He added: “It respects the Fourth Amendment privacy rights of Americans, and at the same time it ensures that law enforcement has the tools to target radical Islamic terrorists. If there is probable cause to suspect an individual of working with terrorists, seeking to injure or murder other Americans, we need to have the tools to prevent those attacks before they occur.”
Available here: http://www.theguardian.com/us-news/2015/may/13/bill-banning-nsa-from-bulk-collecting-phone-calls-goes-to-vote
I've seen other commentators that would dispute this interpretation by Cruz of the Freedom Act's constitutional issues.  Judge Napolitano, for example, thinks it is still goes over the 4th Amendment line and in fact does not rely on probable cause.  

However, Cruz is smart on Constitutional law.  I'd be surprised to find he was wrong about this.  I do know the law went through a bunch of edits, enough to make some original supporters waver.  So it's even harder to estimate which stage of the bill's evolution his comments are about.  For example, there was language in a Senate version that requires a finding of reasonable suspicion (as opposed to probable cause) that a search term is connected with terrorism, and the definition of search terms isolates to specific individuals.  Whereas the House version supposedly went soft on linking the search terms to specific individuals, which constitutes a loophole big enough to fly an Aeroflot Jetliner through.

━━━━

→ GIVEN TASK 1:
According to the passage on the Freedom Act, what standard did language in a Senate version require for linking a search term to terrorism?
→ GIVEN TASK 2:
Write the next few sentences of the passage on the Freedom Act, picking up after its final sentence.
The records that come next have no connection to the passage on the Freedom Act.

→ DATA EXTRACT:

━━━━

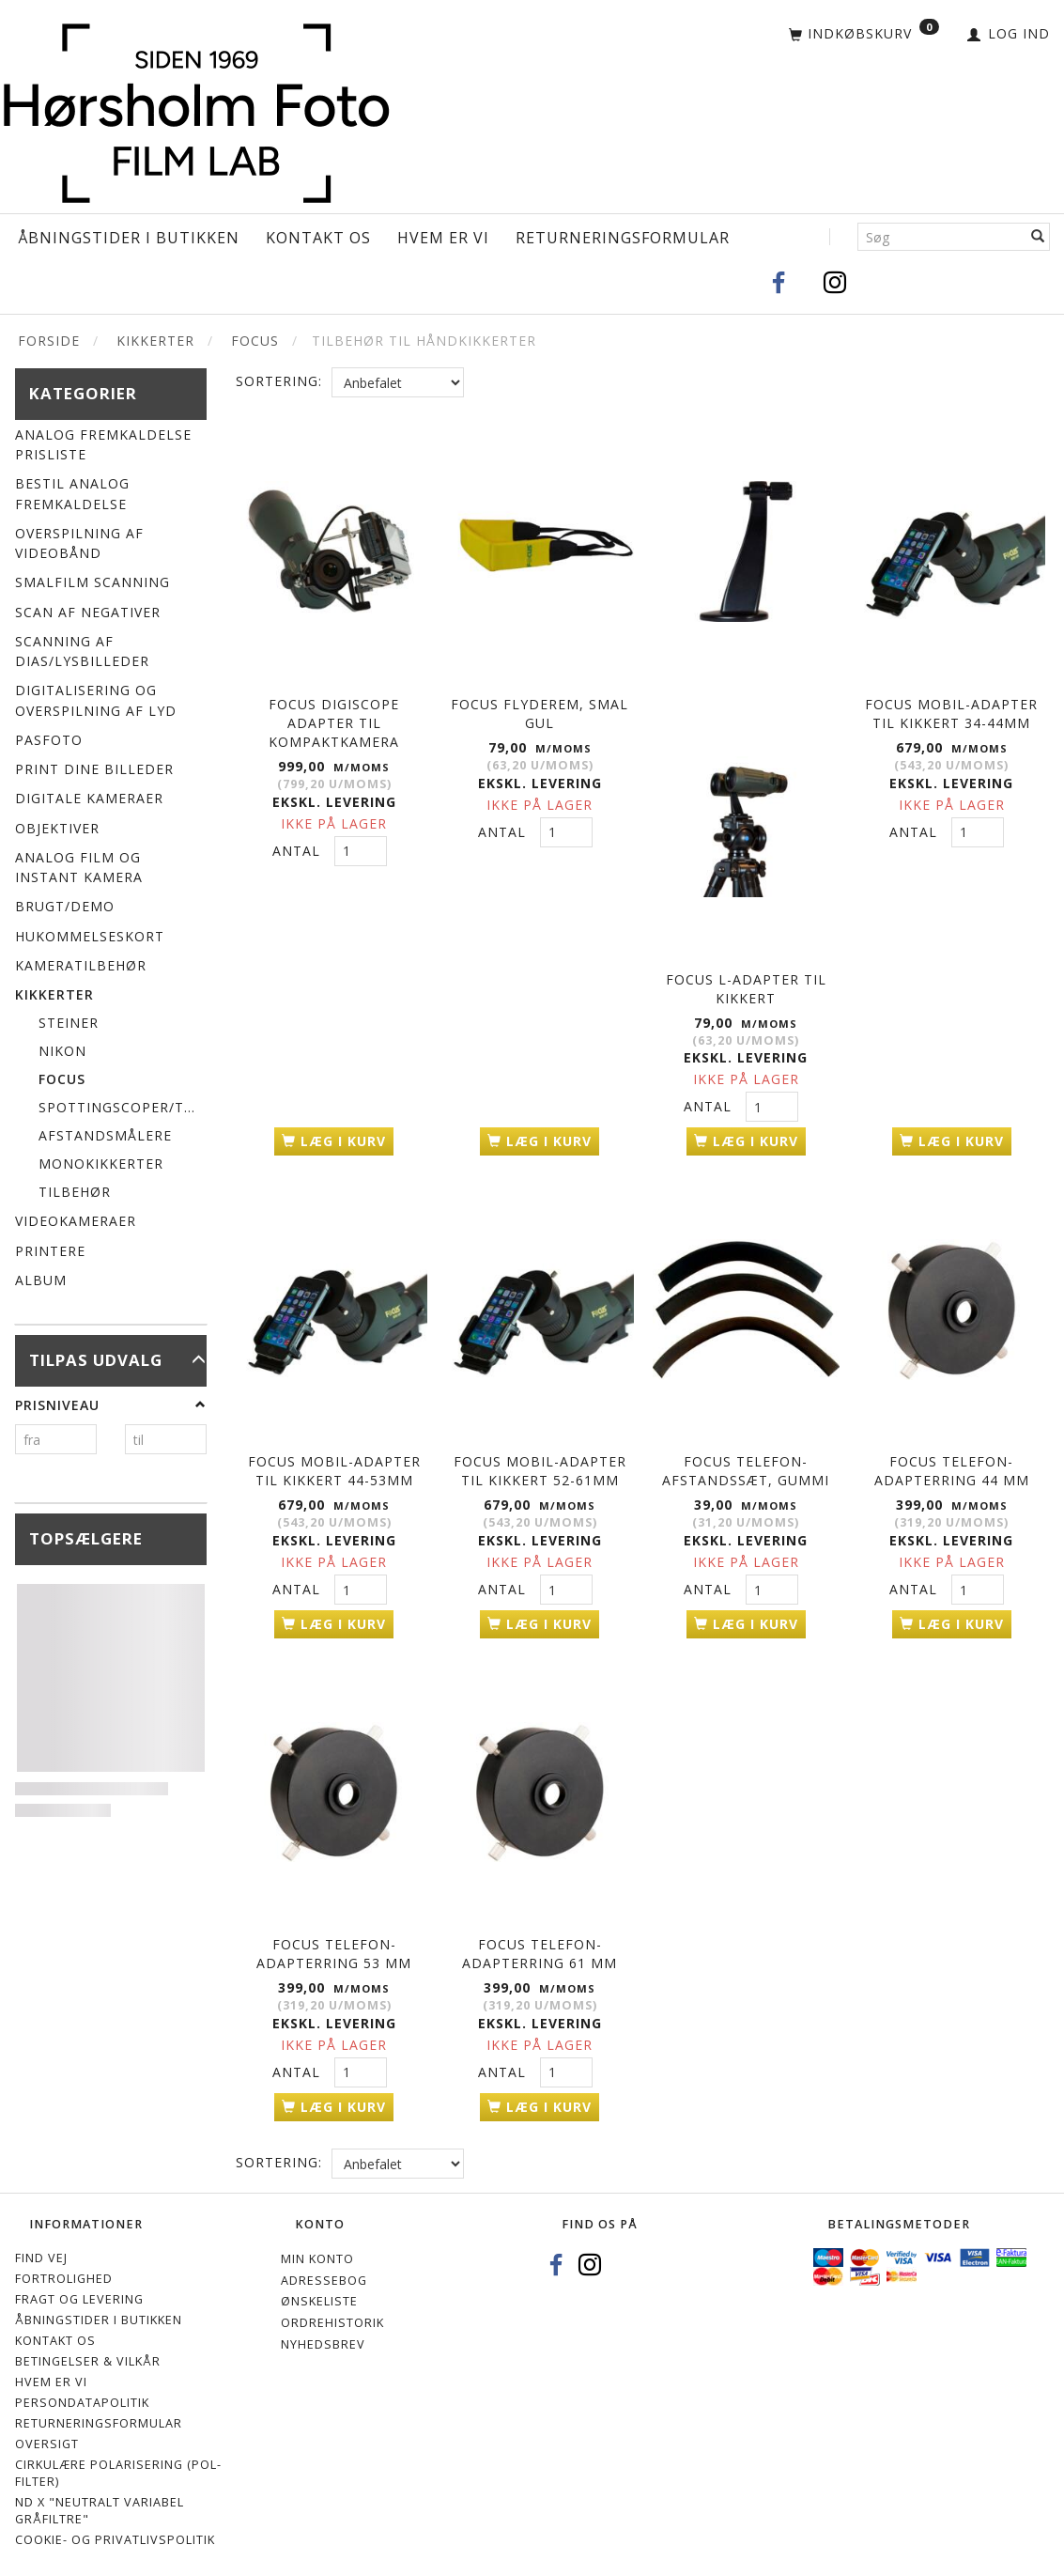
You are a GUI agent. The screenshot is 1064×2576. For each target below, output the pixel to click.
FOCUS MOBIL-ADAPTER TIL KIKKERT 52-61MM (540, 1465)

━━━━

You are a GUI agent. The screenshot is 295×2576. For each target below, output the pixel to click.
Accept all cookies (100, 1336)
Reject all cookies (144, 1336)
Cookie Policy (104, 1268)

━━━━

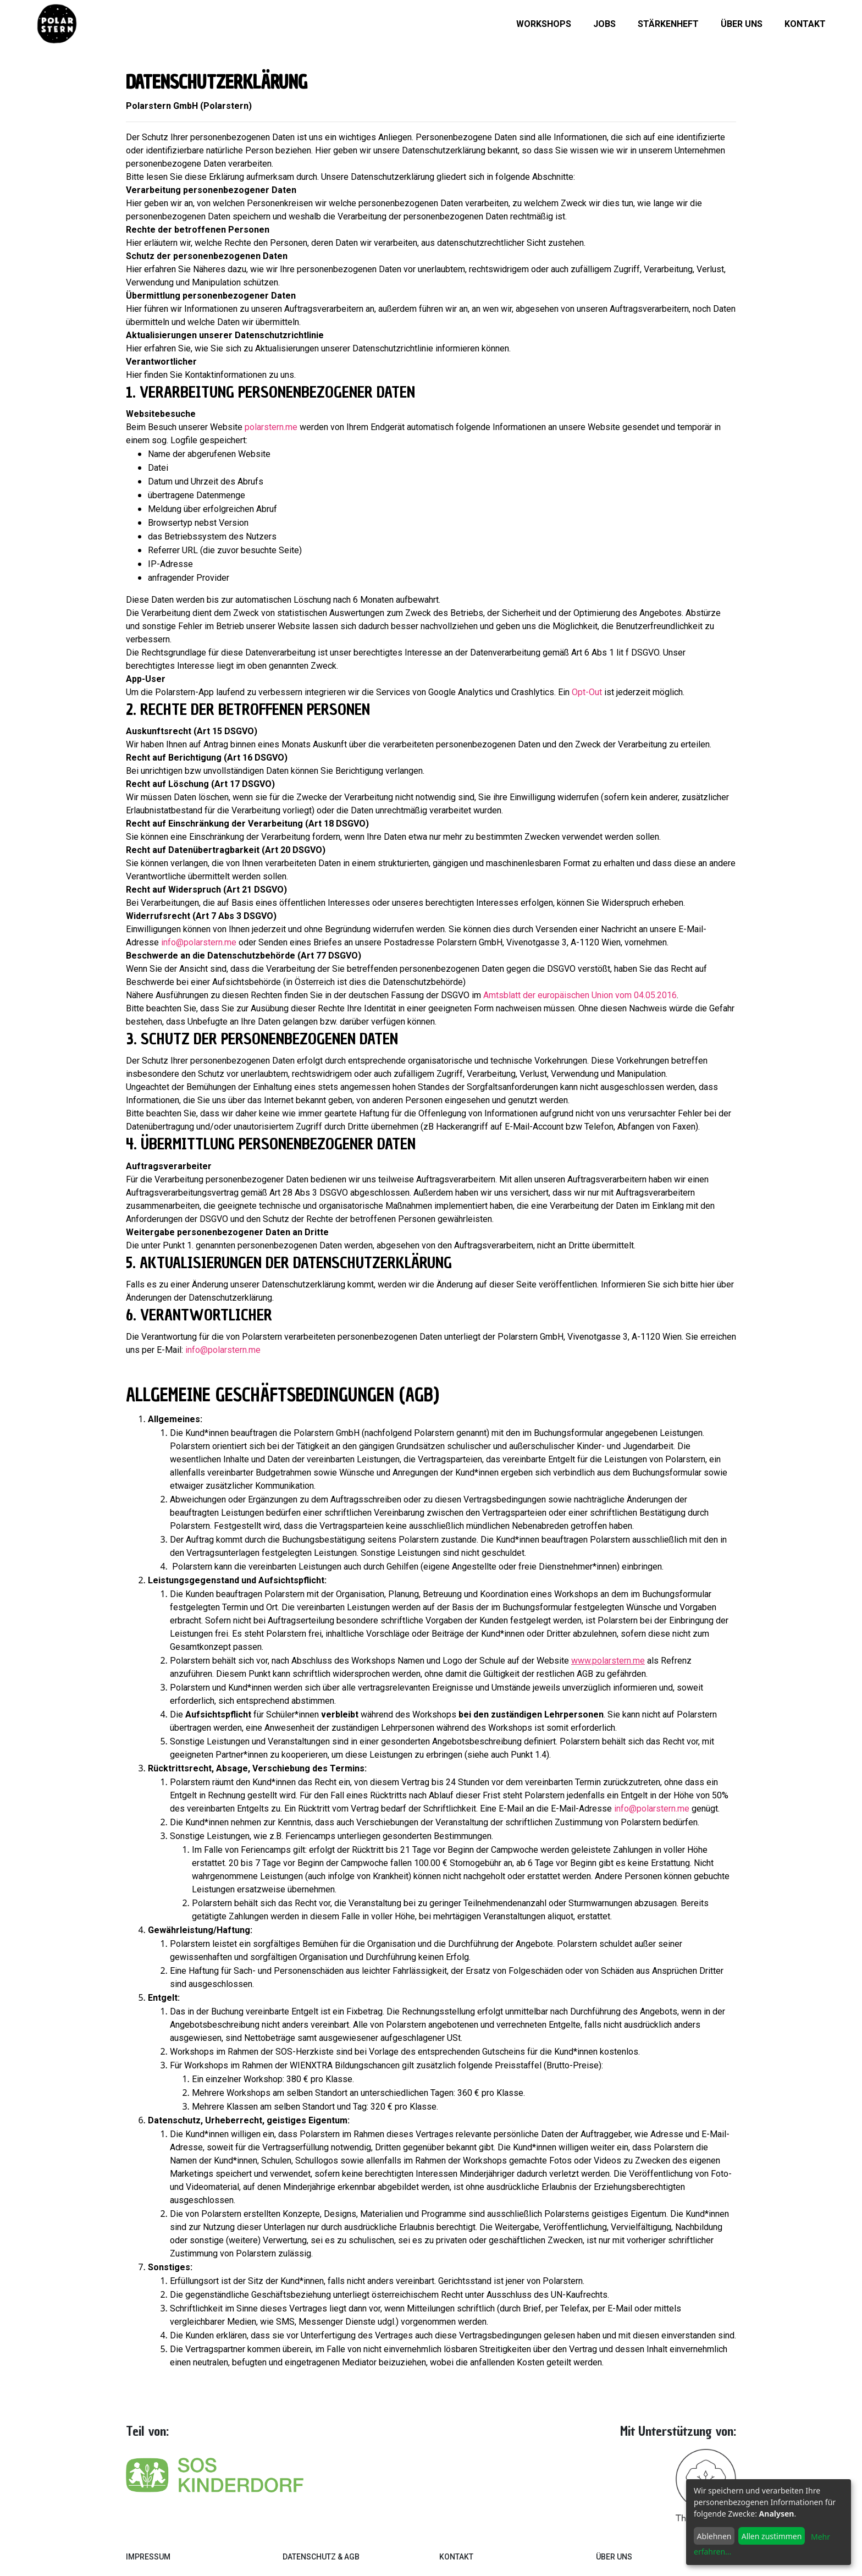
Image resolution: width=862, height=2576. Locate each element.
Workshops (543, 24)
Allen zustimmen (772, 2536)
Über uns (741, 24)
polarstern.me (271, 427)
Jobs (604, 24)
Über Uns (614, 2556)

━━━━

→ TASK OUTPUT 1:
It required a finding of reasonable suspicion, as opposed to probable cause.

→ TASK OUTPUT 2:
Put another way, I think he can end up showing his support of these reforms would be constitutionally sound, a good combination of making our terrorist tracking effective while preserving the constitutional rights of innocent Americans.  But the Rand Paul crowd is going to pander to populist simplifications. Dramatically throwing the baby out with the bathwater will win you some votes during an election cycle, even if it isn't very thoughtful.  And of course the pro-bulk data collection crowd (Walker et al) are apparently willing to sell out our constitutional rights if the price is right.

The bigger problem for Cruz is that the legislative process is corrosive to the good intentions of the original sponsors. That doesn't mean the intentions are bad.  But at some point you have to deal with the present reality. I would not be at all surprised if the undertow from that messy legislative fight draws Cruz into reformulating his position on the legislation, out of concern for the optics.  His convictions will not have changed, but his opponents' simplistic alternatives (the false dilemma of all or nothing) will make him vulnerable to being mischaracterized by both sides.  The hawks will say he's letting terrorists escape the net, the anti-hawks will say he's not supporting the Constitution.  Both will be wrong.  But try selling that to the low info voter.

Difficult situation, but ultimately, especially in the debates, I think he'll be able to make his case and win folks over.

Peace,

SR

19 posted on 05/19/2015 9:40:10 AM PDT by Springfield Reformer (Winston Churchill: No Peace Till Victory!)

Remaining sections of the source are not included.